Children who perished in Beitar Illit fire to be buried this morning: 'We tore bars with our hands and entered apartment.'

Mordechai Sones,

Betar fire
Betar fire
Flash 90

United Hatzalah volunteers who arrived last night at the Beitar Illit disaster scene told of the fire that killed two siblings, Zvi Ginsburg, 2, and Efrat, 4.

"We smelled thick smoke, opened the door, and saw the smoke was coming from next door," said Itzik Asher, who lives in the next apartment.

The volunteers evacuated the trapped people via balconies of nearby apartments because the staircase was full of smoke. "We managed to rescue about 10 children," volunteer Yossi Yonah told News 2. "I tried with all my might to enter the Ginsburg home where the fire broke out, but it was no longer possible to enter. We didn't hear shouts from the house. There was absolute silence there."

Firefighters arriving on scene managed to break into the apartment after the fire had already consumed it.

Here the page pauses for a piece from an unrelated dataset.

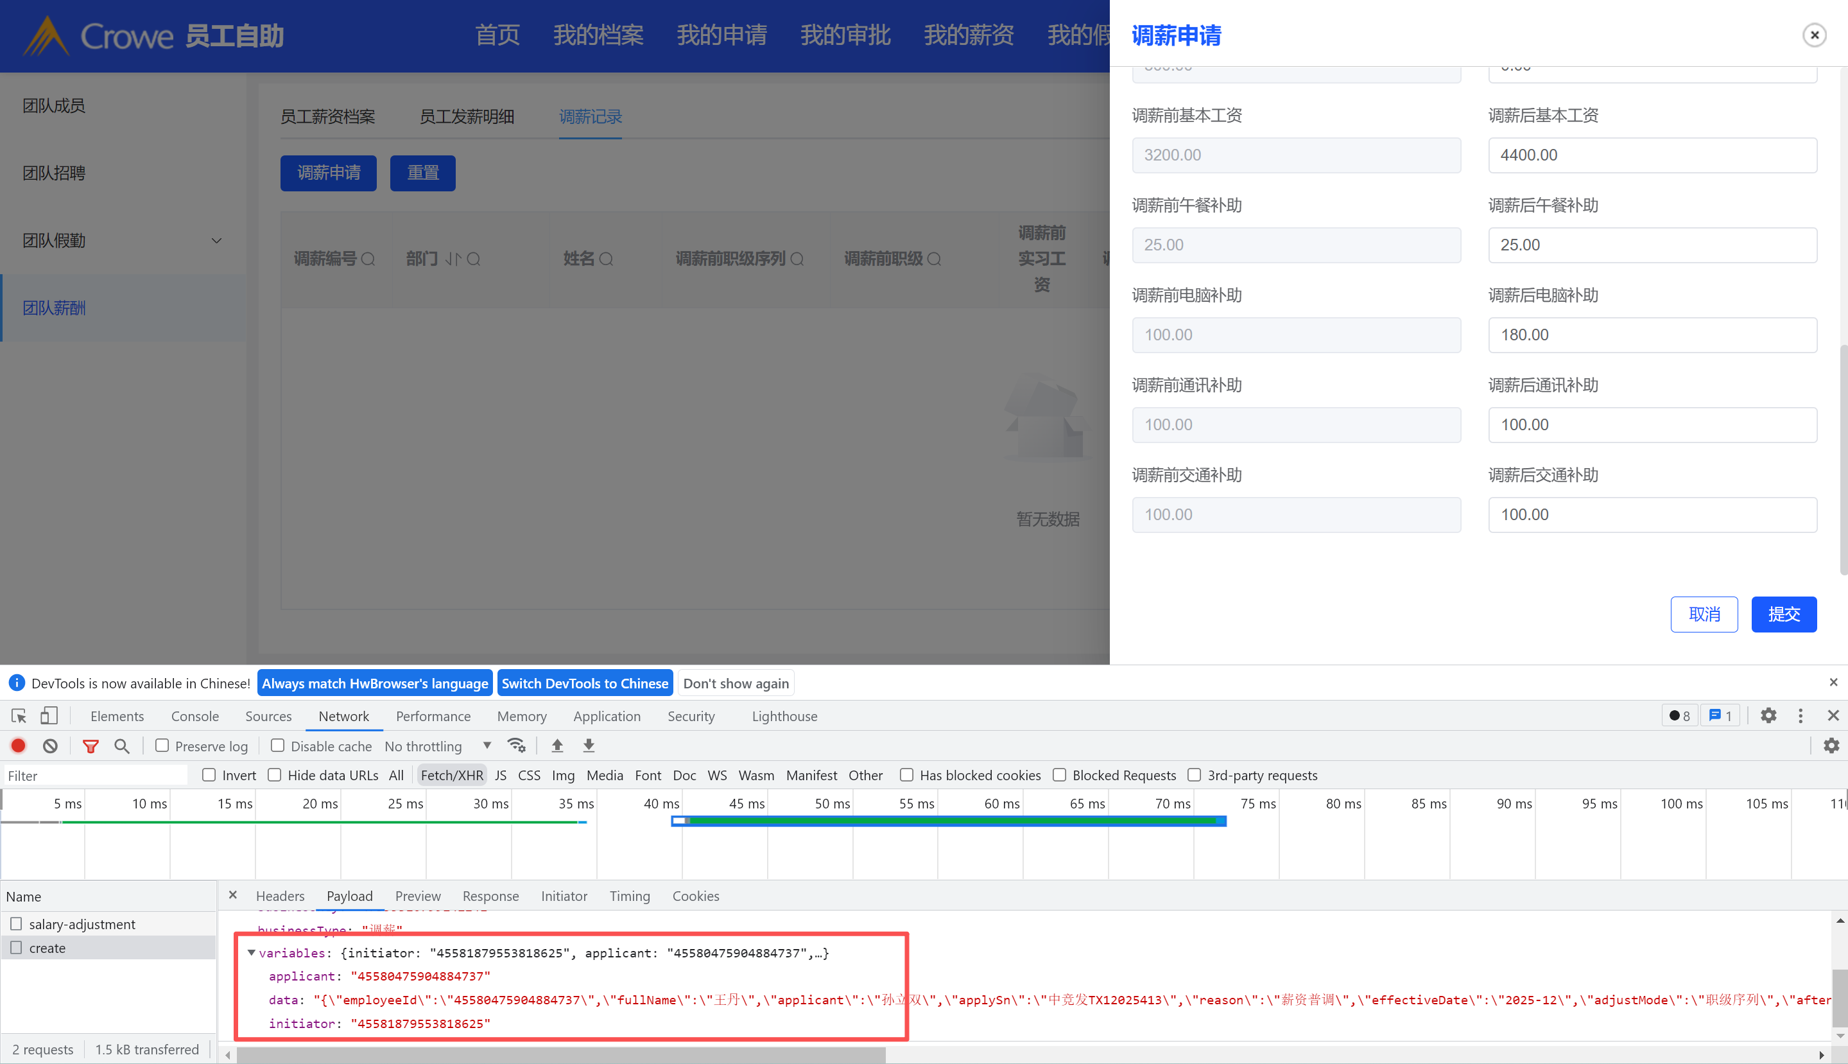Switch to the Headers tab
1848x1064 pixels.
coord(280,896)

They found the two children there and MDA forces were forced to declare their death.

Meir, a resident of the city who was one of the first to arrive on scene, told News 2: "There was no possibility to enter; everything was black, black smoke, so we just climbed up because we saw children, all the windows had children looking out. We pulled with our hands - there were no firefighters here - we tore at the bars with our bare hands and entered the apartment."

The two children who perished in the disaster will be buried this morning in a small family service. "Woe to us, we are crushed," the Betar Illit municipality said in a statement. "Together with all city residents we are shaken, grieved, and shocked at the tragic passing of the two little children - Efrat (4) and Zvi (2) Ginsburg, who perished in the fire tonight in their home in Beitar Illit. 'May death be swallowed forever, and may the L-rd erase tears from every face'."

Firefighter Operations Officer Brigadier Nissim Twito rejected claims that fire trucks tarried before arriving on scene: "Time at hard moments seems more like an eternity than it really is. The system took exactly 5 minutes to arrive from the moment of the call - a good time by any standard," he told Army Radio.

Initial investigation reveals the fire probably was caused by a short circuit. All seven victims evacuated yesterday to Shaare Zedek Medical Center were released to their homes.